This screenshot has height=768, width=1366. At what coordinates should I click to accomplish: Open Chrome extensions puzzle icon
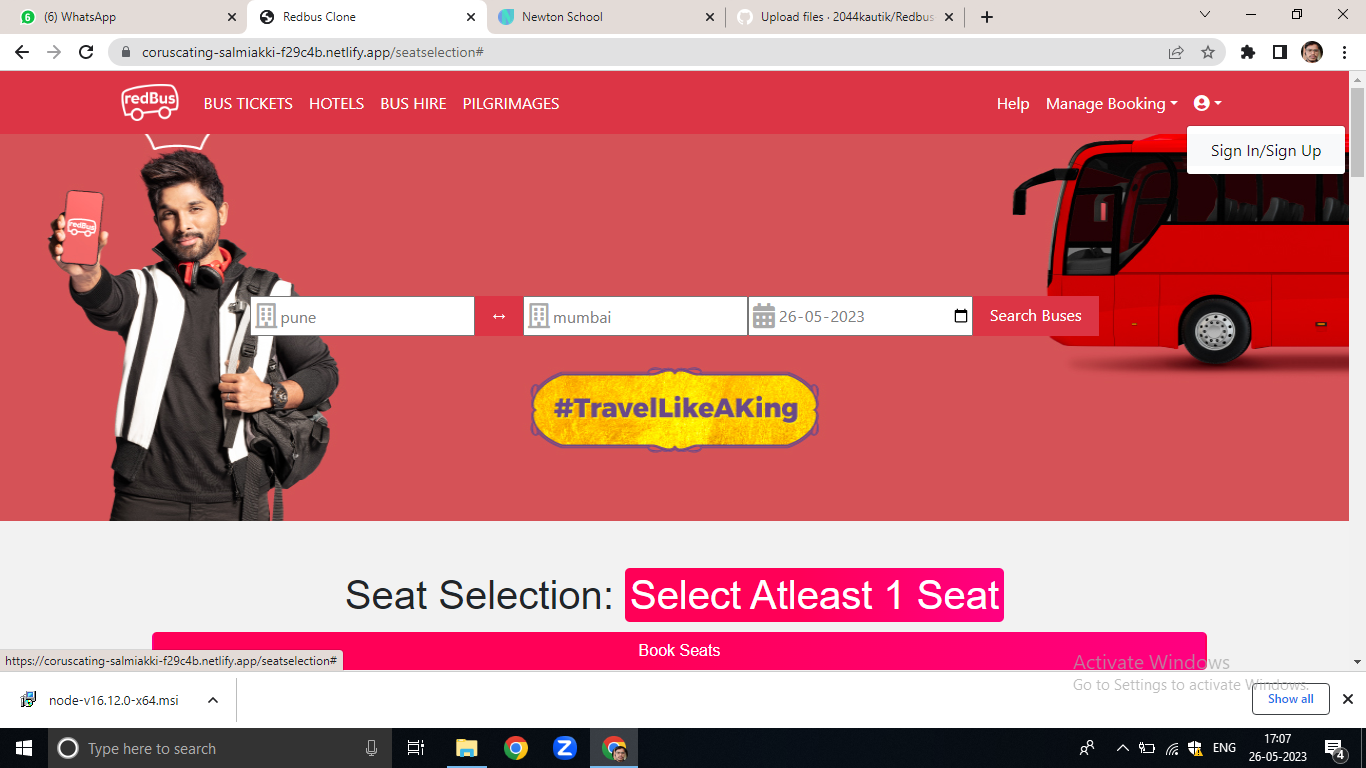pyautogui.click(x=1248, y=52)
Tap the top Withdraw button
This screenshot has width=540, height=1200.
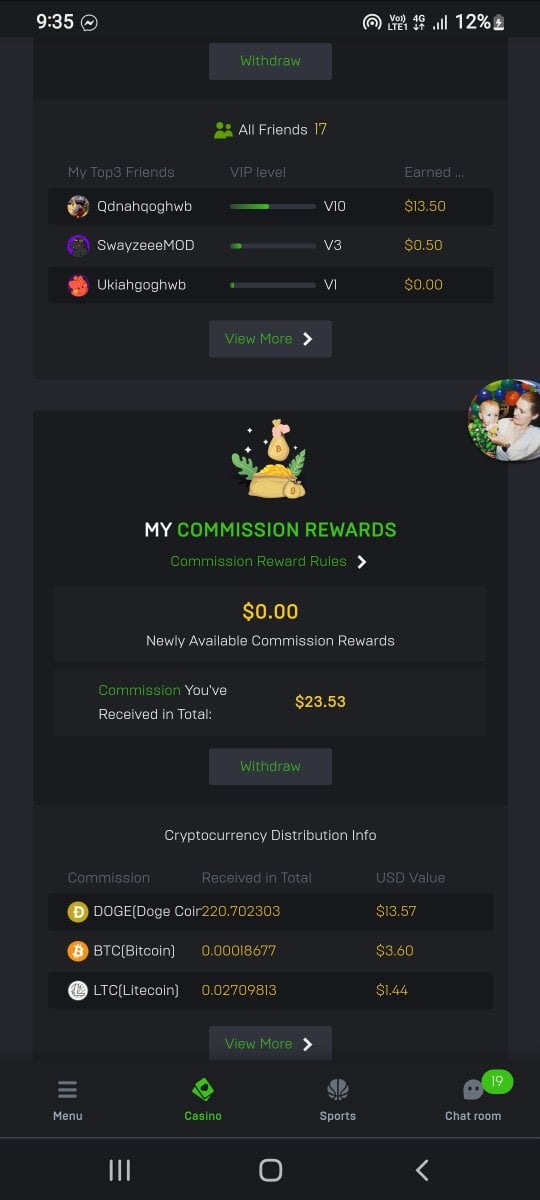270,61
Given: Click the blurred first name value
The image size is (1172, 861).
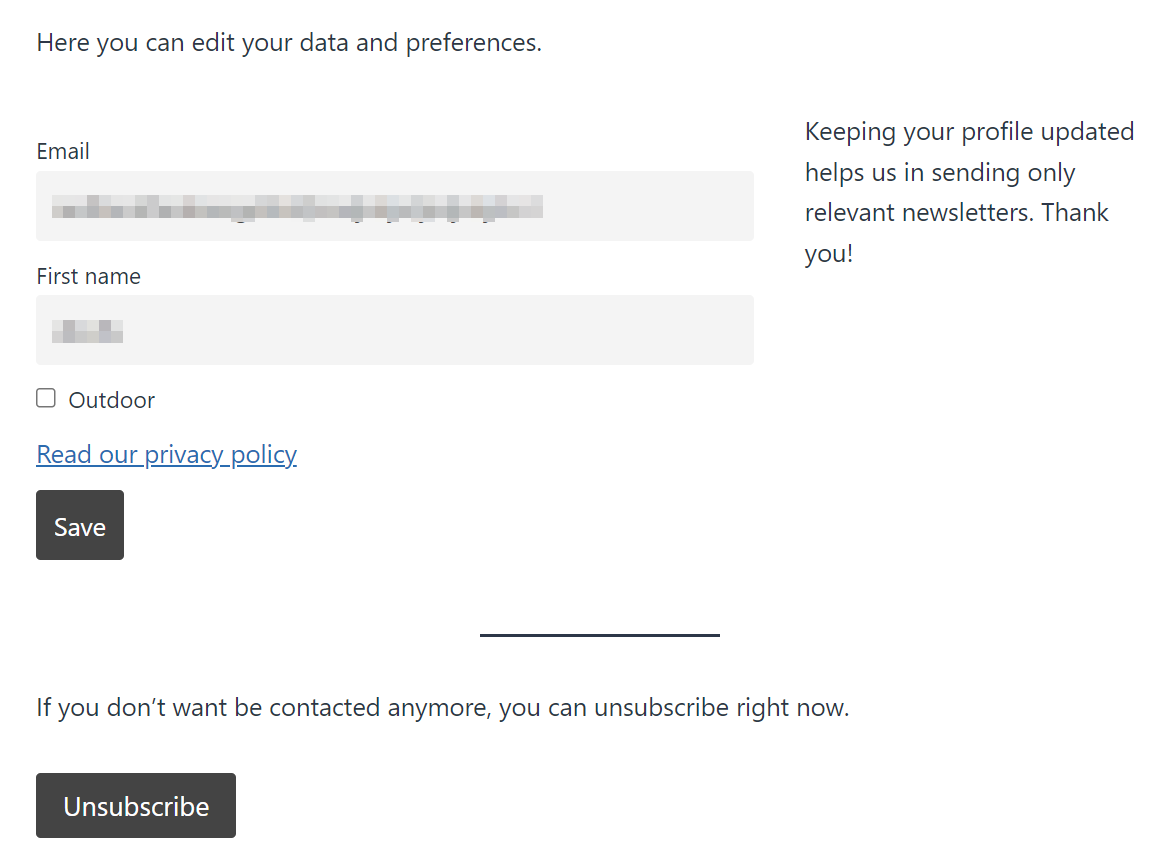Looking at the screenshot, I should [x=88, y=331].
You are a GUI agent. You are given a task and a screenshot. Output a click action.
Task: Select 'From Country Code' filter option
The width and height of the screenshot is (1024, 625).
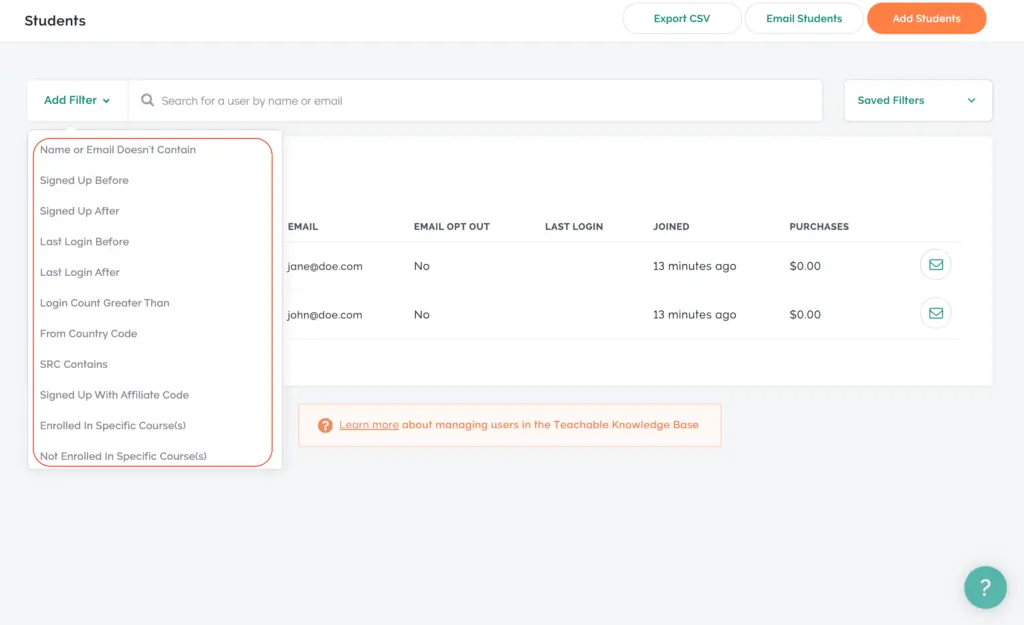pyautogui.click(x=89, y=334)
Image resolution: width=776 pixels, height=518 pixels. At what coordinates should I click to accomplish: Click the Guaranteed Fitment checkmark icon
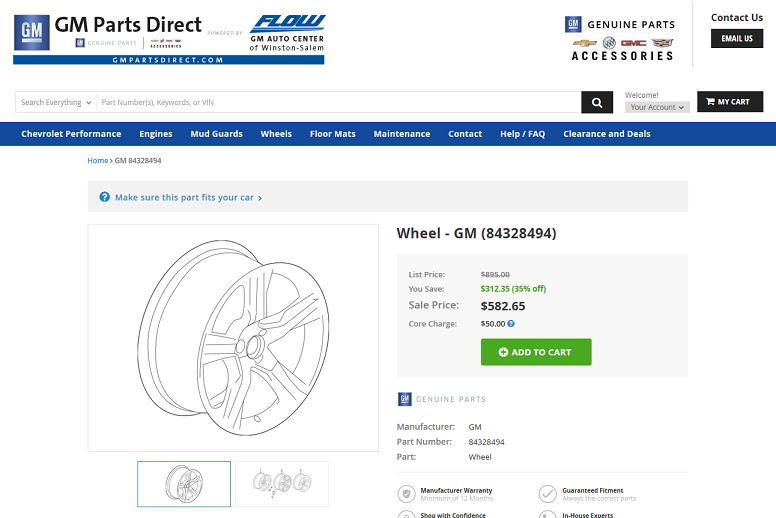tap(547, 494)
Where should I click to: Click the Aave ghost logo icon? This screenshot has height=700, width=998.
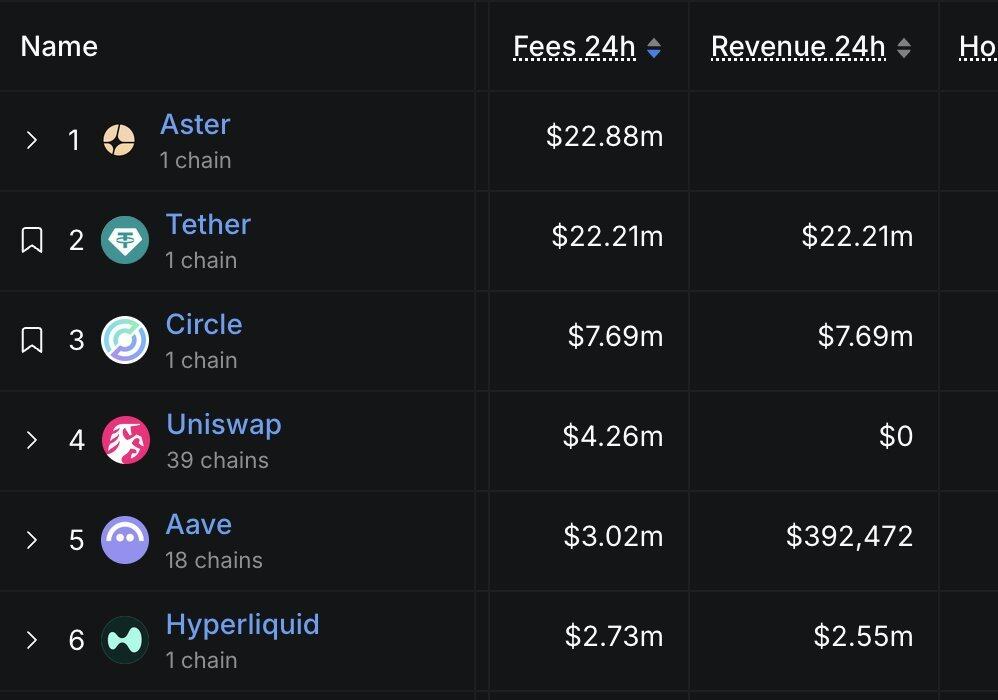pos(125,540)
================================
## ACTION ITEM
If a line falls between the one containing "You are a GUI" and the last line of the records above, inclusive, restate it exactly; leave out the pictures and everything else.

## WRITTEN ANSWER
You are a GUI agent. You are given a task and a screenshot. Output a click action.
Task: Select 'From Country Code' filter option
The width and height of the screenshot is (1024, 625).
pyautogui.click(x=89, y=334)
Image resolution: width=776 pixels, height=518 pixels. At what coordinates should I click to accomplish: Click the Guaranteed Fitment checkmark icon
tap(547, 494)
Where should I click to: Click the Aave ghost logo icon? This screenshot has height=700, width=998.
pos(125,540)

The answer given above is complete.